Find every line in the data below that contains the word "perform" with the same capitalization, and copy each of those lines in full.

Element and text location data:
--

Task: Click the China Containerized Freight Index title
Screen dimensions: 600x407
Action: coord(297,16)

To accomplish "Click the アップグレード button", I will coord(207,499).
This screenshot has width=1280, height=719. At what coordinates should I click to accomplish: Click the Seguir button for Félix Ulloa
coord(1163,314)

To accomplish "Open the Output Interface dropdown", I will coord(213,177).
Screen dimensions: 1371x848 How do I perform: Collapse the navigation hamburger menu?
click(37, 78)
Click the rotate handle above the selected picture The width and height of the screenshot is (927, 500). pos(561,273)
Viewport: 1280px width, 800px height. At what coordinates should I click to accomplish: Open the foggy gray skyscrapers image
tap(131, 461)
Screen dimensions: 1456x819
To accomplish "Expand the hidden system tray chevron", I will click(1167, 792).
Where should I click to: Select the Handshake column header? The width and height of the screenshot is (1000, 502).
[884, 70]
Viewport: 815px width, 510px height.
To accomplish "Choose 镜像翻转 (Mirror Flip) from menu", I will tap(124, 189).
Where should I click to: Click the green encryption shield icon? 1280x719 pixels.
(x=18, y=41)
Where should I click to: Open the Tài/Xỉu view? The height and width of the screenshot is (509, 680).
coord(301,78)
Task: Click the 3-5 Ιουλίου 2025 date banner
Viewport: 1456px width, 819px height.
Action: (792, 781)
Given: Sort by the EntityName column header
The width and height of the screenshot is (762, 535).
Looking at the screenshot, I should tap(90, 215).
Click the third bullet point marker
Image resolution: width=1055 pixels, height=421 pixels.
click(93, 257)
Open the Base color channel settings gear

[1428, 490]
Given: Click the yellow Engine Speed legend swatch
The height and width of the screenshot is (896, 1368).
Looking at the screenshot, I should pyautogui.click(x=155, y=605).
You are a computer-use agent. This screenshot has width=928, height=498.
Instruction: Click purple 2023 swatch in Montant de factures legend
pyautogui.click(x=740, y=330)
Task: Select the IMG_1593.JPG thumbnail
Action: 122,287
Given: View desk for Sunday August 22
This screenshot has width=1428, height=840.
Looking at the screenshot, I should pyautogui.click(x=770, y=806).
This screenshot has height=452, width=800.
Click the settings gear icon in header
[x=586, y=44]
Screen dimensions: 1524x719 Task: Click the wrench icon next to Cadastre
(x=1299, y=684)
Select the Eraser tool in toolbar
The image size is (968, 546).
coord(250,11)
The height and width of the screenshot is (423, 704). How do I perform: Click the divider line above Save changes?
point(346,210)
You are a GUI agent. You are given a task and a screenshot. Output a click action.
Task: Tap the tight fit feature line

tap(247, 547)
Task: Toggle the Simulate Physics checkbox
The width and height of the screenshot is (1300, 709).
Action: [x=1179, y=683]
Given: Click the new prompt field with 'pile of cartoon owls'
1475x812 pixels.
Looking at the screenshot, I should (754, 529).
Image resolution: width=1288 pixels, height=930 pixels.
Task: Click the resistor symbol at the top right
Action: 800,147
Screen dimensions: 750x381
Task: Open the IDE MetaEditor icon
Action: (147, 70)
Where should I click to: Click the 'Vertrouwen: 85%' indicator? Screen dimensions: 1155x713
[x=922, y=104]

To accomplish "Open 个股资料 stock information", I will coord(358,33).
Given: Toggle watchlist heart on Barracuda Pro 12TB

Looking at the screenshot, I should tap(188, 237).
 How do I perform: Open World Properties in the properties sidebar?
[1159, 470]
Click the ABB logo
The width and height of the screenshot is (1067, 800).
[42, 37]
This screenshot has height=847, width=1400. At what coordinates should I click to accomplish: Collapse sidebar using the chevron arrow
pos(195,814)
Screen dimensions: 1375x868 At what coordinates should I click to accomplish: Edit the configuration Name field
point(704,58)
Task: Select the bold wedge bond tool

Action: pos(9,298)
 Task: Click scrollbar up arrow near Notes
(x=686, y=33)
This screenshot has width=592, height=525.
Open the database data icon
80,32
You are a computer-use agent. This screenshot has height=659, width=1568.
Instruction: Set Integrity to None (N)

--

• _Answer to this task_:
Screen dimensions: 1371x848 How do I perform: Collapse the navigation hamburger menu?
The height and width of the screenshot is (423, 704). How do I perform: Click the divider line above Save changes?
 How do I perform: Open World Properties in the properties sidebar?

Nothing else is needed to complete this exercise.